Expression and Purification of Human Circadian Protein hRORγ for Structural and Functional Studies

Abstract

The circadian rhythm is an internal biological clock composed of different autonomous oscillators that regulate many physiological activities such as the sleep wake cycle. Long term disruption of circadian rhythm can lead to sleep disorders, neurodegenerative disease, metabolic syndrome, and high risks of cancer. The mechanism of circadian rhythm is driven by interlocked time‐delayed feedback loops consisting of positive and negative transcriptional regulators. For instance, Retinoic Acid Receptor‐Related Orphan Receptors (RORs) are nuclear receptors to improve circadian rhythm stability and functionality. A naturally occurring flavonoid Nobiletin (NOB) was reported to enhance circadian amplitude due to its high affinity to human ROR gamma (hRORγ). The interaction between NOB and hRORγ has not been studied in detail which hinders the future application of NOB as a promising candidate of circadian interfering medicine to ameliorate related diseases. The goal of this project is to solve the atomic three‐dimensional structure of hRORγ/Nobiletin complex to understand their interaction. The hRORγ gene was cloned and expressed using E. coli BL21 cells. Expression protocols were optimized to produce large amounts of recombinant hRORγ which have been purified using affinity chromatography and size exclusion chromatography.

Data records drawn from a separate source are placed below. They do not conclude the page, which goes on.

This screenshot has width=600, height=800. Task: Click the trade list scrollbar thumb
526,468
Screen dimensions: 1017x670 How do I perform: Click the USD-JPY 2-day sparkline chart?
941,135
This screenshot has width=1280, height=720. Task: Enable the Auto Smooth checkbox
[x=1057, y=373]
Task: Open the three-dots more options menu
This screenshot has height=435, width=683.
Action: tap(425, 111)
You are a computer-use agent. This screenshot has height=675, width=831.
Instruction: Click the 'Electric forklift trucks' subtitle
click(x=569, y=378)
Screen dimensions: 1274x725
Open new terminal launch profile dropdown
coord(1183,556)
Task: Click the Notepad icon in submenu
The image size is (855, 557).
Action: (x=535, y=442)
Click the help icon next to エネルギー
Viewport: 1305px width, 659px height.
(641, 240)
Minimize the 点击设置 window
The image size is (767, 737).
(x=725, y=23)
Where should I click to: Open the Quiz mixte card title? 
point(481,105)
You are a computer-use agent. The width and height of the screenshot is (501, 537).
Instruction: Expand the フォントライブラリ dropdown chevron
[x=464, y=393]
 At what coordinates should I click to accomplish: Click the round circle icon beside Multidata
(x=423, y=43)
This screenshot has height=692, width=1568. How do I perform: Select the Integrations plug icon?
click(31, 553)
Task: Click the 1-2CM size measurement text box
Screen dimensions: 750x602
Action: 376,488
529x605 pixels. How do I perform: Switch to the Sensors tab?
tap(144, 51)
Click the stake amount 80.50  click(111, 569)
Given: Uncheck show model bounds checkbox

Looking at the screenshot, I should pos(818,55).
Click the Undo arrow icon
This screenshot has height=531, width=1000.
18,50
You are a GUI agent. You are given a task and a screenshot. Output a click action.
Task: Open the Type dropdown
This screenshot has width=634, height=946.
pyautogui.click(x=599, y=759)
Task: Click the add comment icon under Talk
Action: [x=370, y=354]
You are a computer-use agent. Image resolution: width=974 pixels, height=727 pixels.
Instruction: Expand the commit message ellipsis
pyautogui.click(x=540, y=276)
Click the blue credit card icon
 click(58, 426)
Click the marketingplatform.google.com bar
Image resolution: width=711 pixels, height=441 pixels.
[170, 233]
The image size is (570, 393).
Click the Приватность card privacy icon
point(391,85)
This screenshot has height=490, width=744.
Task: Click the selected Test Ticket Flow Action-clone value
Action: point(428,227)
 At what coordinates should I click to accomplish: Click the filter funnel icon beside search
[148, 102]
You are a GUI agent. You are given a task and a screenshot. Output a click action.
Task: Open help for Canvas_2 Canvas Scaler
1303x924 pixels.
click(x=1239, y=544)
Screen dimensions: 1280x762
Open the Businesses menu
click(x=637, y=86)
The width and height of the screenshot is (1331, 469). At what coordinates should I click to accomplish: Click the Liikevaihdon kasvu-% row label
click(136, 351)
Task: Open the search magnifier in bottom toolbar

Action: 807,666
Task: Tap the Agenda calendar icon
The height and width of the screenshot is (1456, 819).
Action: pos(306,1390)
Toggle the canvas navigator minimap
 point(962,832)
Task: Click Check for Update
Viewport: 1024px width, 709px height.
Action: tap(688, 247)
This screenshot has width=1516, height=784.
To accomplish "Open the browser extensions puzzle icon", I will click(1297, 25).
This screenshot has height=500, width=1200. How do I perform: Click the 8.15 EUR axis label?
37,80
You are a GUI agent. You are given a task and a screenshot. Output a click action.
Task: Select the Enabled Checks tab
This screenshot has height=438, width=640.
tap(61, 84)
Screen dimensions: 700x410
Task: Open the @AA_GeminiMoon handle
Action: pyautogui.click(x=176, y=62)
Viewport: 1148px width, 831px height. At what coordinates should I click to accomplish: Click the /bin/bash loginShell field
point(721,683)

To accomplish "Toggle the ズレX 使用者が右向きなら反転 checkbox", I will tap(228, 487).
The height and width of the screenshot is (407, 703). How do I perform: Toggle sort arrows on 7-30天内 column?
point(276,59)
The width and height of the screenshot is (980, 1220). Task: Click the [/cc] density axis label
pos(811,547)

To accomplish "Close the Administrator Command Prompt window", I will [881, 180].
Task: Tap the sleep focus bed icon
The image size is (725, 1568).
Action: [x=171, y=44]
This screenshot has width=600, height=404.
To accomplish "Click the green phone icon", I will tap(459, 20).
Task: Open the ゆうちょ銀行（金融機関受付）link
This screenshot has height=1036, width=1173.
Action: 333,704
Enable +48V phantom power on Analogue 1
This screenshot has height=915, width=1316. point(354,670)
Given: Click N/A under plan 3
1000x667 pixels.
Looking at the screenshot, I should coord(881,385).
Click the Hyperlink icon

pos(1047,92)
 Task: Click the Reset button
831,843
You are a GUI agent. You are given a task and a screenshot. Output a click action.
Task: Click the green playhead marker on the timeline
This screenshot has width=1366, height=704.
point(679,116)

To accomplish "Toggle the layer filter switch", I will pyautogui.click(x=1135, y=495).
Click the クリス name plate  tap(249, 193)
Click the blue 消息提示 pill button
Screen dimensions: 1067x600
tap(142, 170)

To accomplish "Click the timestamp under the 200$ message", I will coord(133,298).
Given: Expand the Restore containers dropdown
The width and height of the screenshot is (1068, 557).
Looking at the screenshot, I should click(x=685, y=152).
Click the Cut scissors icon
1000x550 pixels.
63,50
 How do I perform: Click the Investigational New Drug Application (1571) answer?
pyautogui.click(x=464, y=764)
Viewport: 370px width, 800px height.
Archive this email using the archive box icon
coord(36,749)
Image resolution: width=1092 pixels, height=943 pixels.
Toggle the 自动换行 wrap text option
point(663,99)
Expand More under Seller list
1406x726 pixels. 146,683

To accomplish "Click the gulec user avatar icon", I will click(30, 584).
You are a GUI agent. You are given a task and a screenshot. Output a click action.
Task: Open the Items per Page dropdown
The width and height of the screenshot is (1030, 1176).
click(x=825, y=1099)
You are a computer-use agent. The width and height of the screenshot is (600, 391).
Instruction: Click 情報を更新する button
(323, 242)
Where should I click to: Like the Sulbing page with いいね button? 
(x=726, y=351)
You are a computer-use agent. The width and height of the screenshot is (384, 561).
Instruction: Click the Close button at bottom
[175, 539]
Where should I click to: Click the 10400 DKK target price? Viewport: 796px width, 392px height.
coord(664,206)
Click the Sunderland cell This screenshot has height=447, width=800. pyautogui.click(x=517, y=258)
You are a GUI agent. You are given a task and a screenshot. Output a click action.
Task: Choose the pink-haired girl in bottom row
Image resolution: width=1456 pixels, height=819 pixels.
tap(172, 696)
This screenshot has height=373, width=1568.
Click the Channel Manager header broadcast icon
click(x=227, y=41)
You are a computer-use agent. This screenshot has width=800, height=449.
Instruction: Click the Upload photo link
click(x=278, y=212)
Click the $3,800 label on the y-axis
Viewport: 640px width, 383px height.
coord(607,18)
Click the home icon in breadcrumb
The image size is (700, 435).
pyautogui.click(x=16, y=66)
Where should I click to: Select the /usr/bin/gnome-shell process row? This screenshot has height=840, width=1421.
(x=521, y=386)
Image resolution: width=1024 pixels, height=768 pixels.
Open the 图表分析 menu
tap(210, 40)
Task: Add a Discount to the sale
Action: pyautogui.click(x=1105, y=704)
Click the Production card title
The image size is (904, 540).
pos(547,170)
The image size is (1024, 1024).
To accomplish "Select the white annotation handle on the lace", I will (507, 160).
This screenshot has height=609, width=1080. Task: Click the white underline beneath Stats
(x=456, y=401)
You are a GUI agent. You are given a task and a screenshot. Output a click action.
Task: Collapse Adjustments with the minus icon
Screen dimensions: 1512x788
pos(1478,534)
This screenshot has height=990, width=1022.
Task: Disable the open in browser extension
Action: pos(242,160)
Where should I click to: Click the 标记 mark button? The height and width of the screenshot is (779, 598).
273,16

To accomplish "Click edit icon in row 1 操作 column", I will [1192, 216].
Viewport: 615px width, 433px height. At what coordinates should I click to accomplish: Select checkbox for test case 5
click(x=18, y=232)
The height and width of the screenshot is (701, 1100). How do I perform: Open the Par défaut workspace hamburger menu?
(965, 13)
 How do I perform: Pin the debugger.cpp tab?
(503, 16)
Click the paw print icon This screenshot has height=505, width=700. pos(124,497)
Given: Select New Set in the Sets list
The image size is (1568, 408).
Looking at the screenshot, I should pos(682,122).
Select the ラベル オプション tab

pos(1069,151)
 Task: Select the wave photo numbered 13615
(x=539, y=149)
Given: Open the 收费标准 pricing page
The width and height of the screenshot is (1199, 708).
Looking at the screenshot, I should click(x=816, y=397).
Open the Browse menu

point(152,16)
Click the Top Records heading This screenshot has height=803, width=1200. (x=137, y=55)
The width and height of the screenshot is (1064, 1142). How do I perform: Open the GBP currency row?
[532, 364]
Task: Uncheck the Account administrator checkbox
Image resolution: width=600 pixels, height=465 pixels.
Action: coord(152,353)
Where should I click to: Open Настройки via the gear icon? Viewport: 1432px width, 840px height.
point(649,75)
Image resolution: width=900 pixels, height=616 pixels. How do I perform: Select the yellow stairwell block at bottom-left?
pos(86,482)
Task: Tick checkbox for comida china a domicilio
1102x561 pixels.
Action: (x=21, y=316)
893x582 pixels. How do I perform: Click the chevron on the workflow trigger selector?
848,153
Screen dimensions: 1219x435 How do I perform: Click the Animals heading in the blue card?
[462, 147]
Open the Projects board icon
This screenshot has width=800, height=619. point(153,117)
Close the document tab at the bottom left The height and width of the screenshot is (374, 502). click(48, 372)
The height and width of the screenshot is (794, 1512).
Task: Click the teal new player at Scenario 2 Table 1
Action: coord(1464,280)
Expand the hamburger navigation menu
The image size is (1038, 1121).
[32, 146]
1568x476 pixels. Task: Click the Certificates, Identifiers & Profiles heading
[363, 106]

Circular dichroism has been used to verify that the purified recombinant hRORγ is properly folded. High concentration homogenous recombinant hRORγ will be co‐crystalized with Nobiletin. The atomic structure of the complex will be determined using X‐ray crystallography. The resultant structural information will shed light on Nobiletin’s enhancement mechanism on circadian rhythm and build the foundation for future drug development.